» **What to do**:
Repeat precisely the line in which "You are a computer-use" occurs and all lines that follow it in the entries below. Pictures must be omitted.

=== Section Start ===

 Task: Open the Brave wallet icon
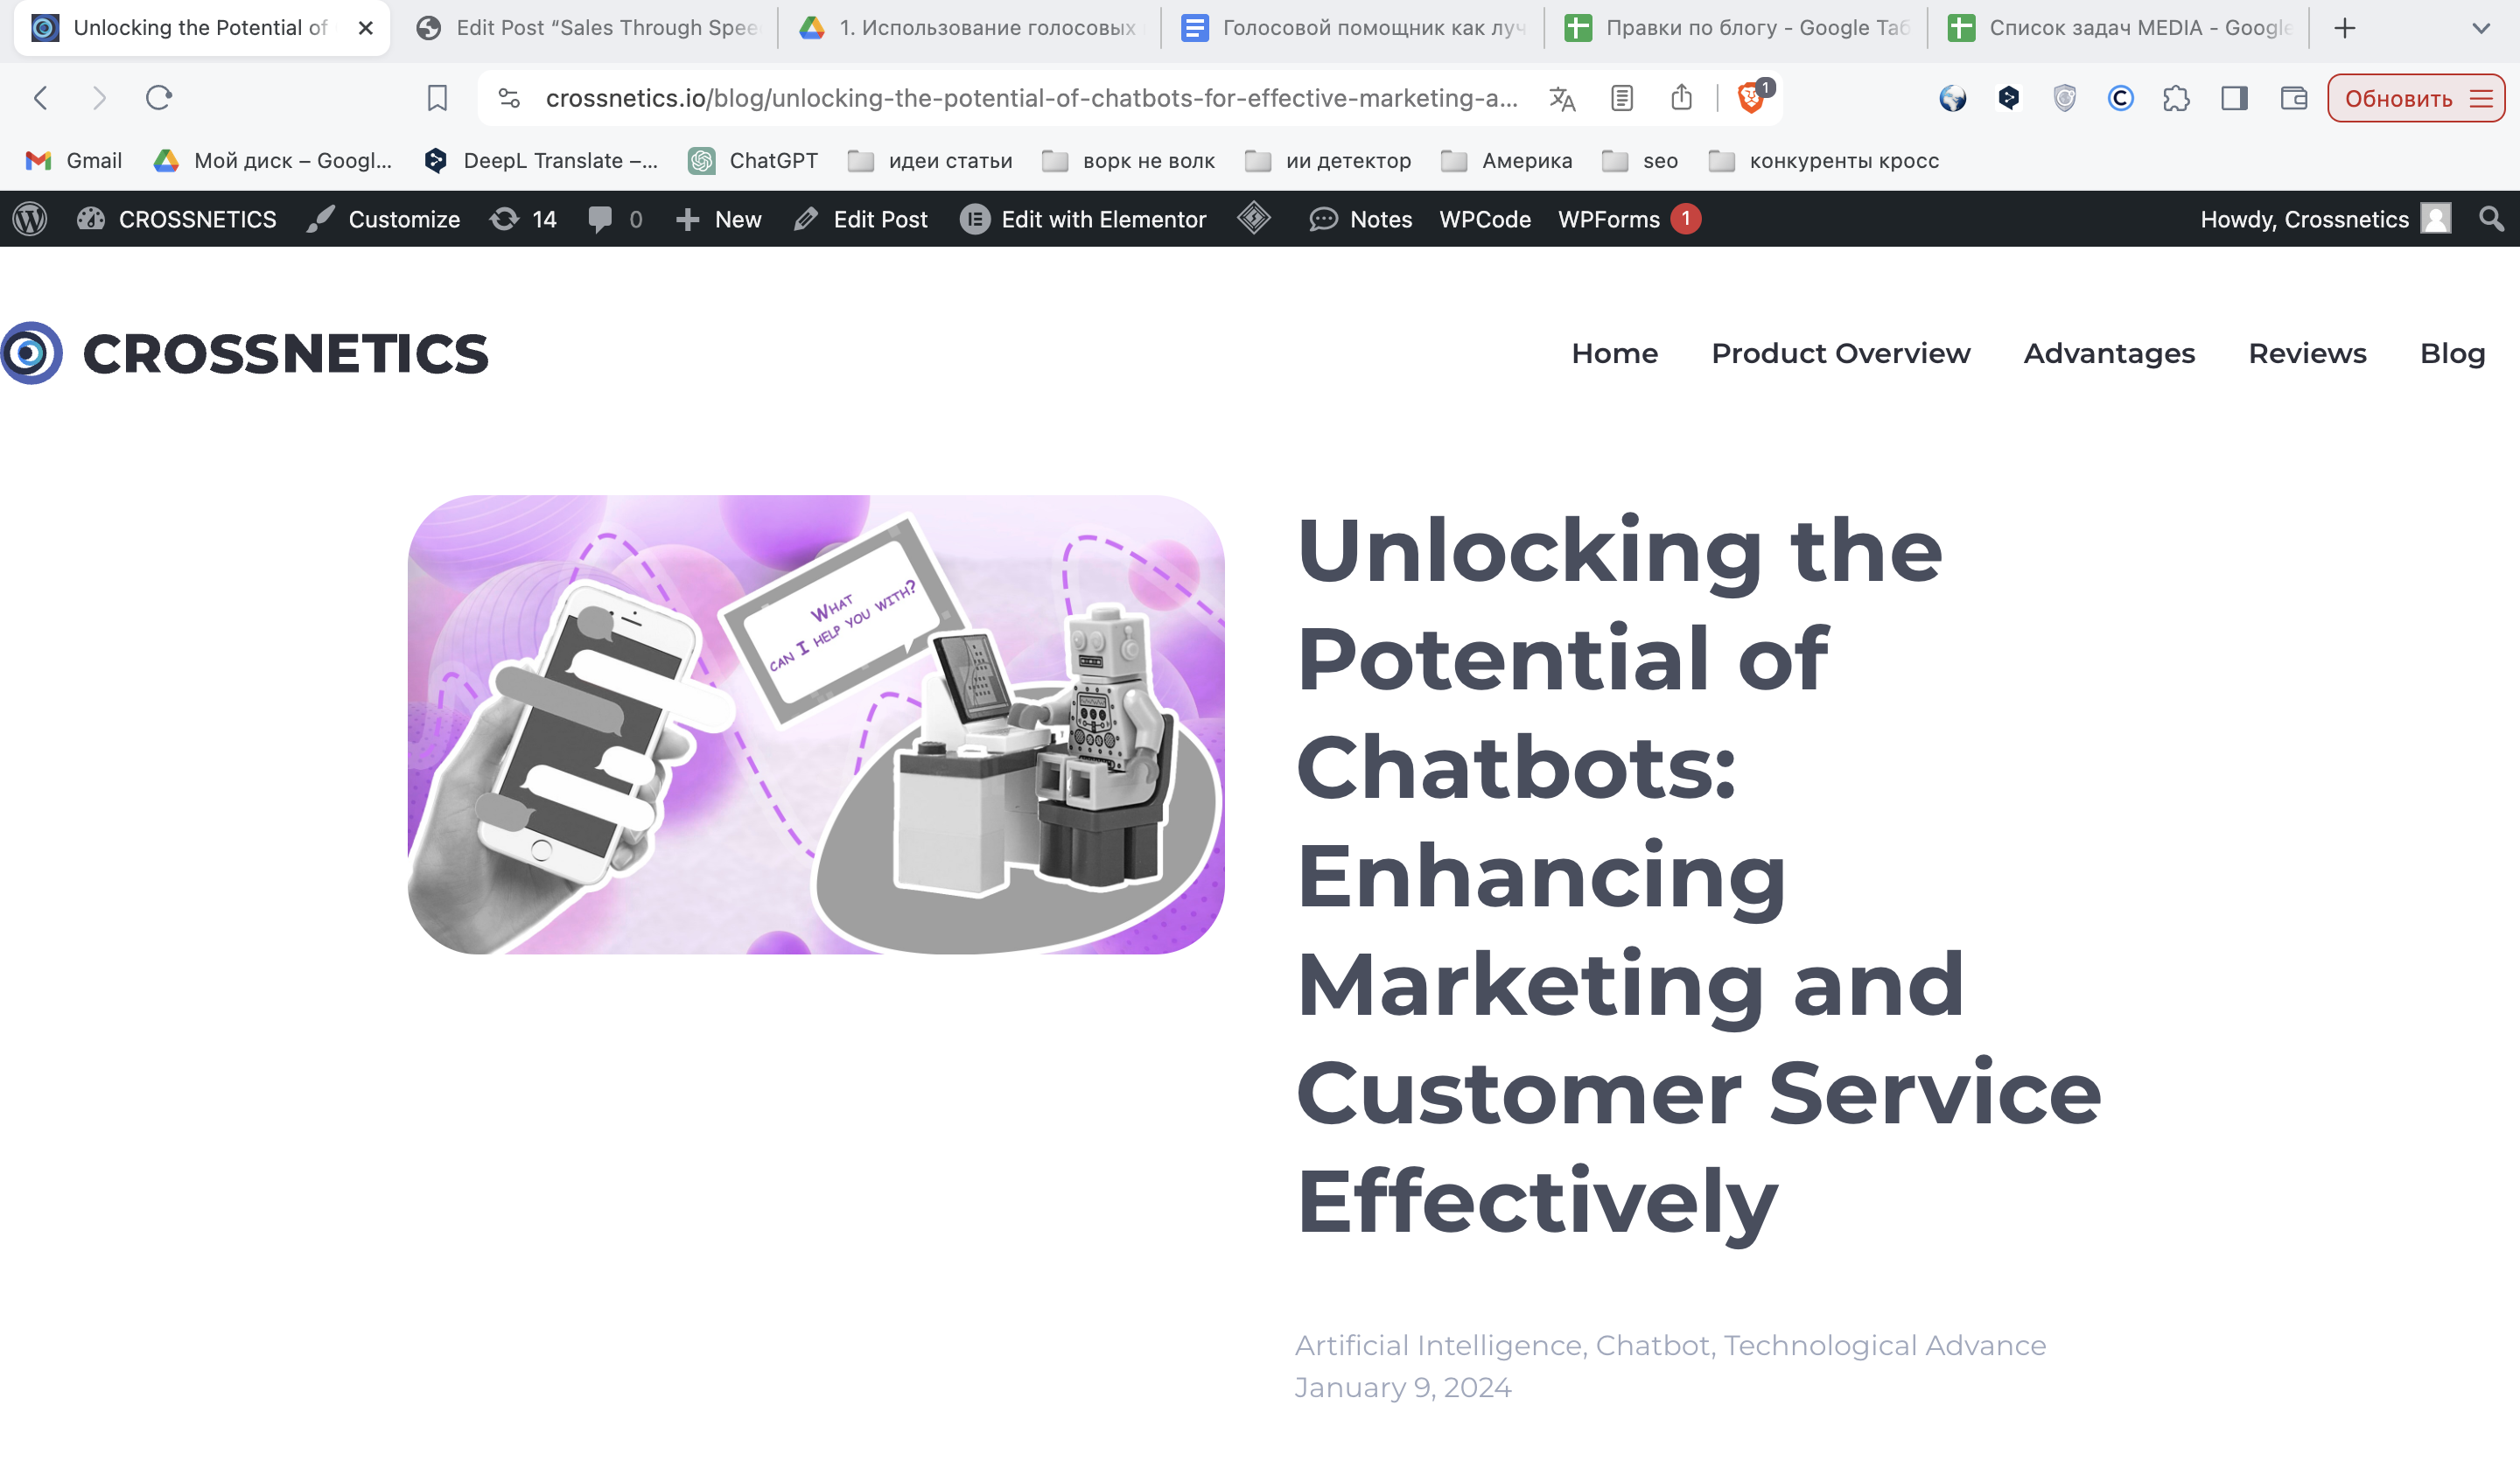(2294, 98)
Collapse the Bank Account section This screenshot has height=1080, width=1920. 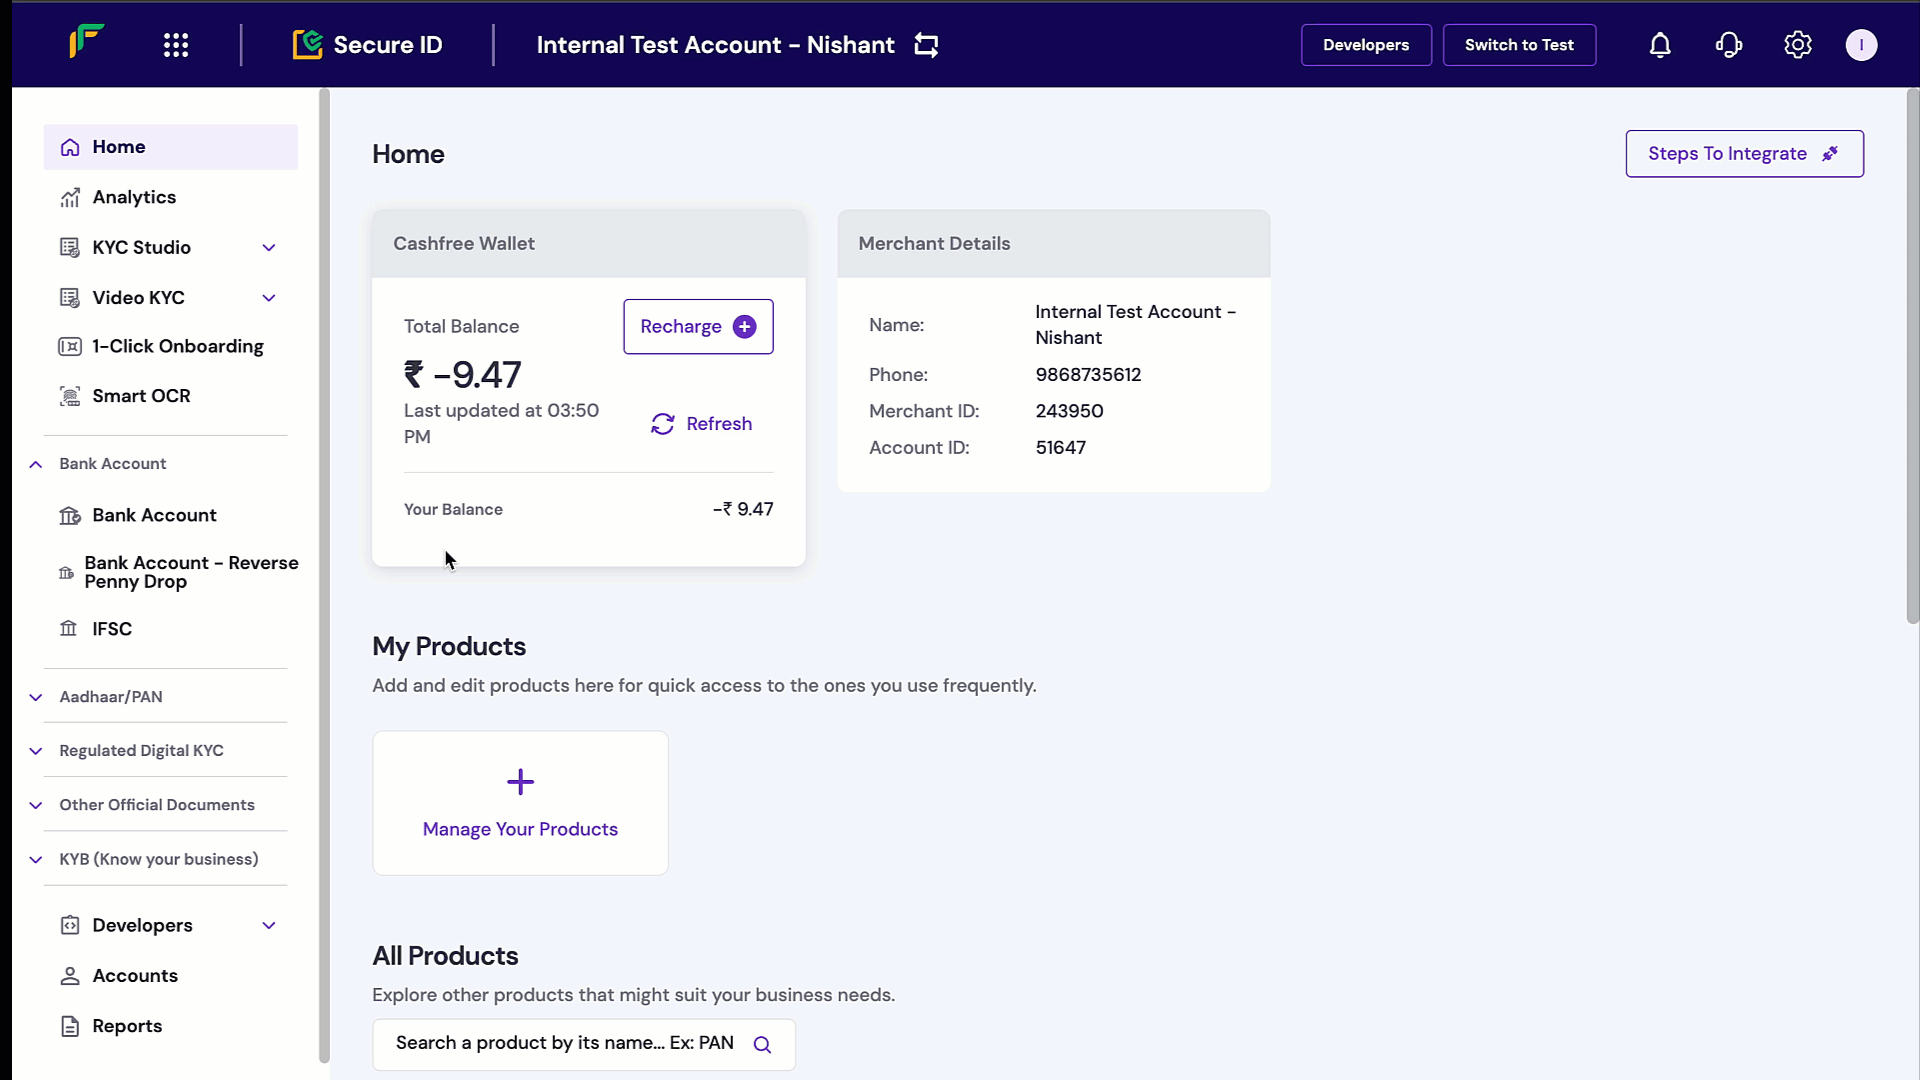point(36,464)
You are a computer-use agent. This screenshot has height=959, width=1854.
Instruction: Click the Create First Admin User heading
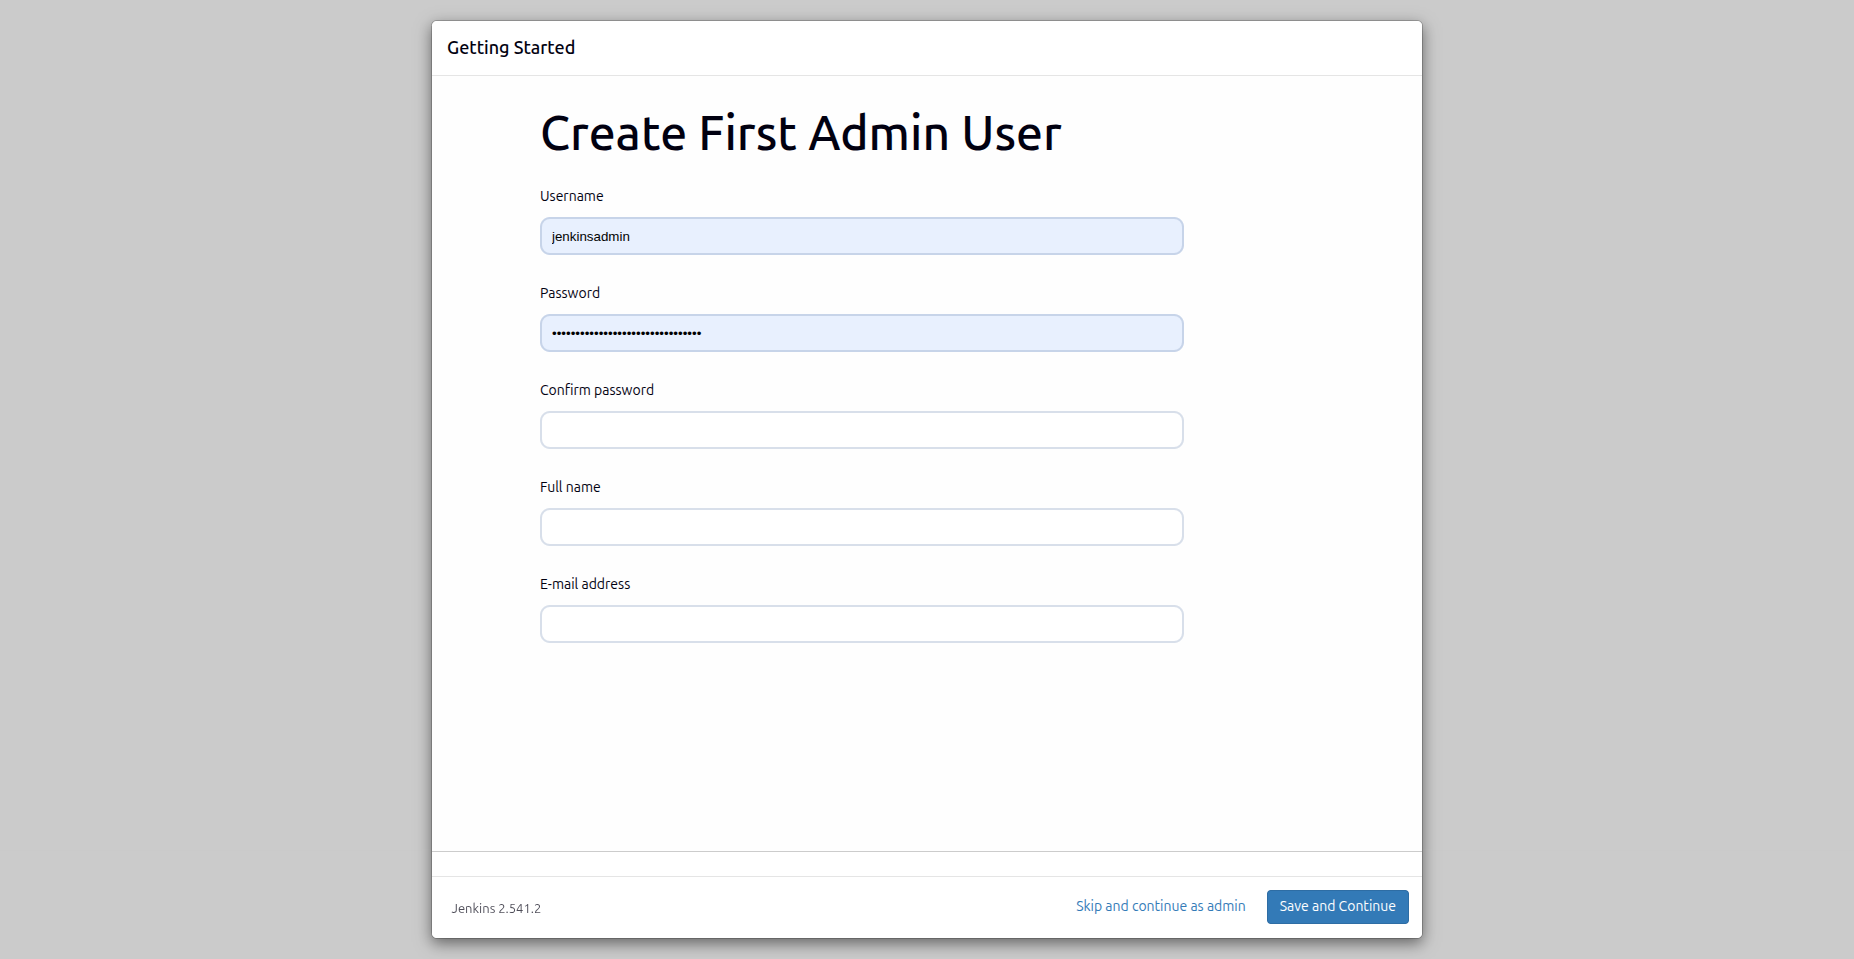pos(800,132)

=== Section End ===

» **Completed task**:
You are a computer-use agent. This screenshot has height=959, width=1854.
Instruction: Click the Create First Admin User heading
pos(800,132)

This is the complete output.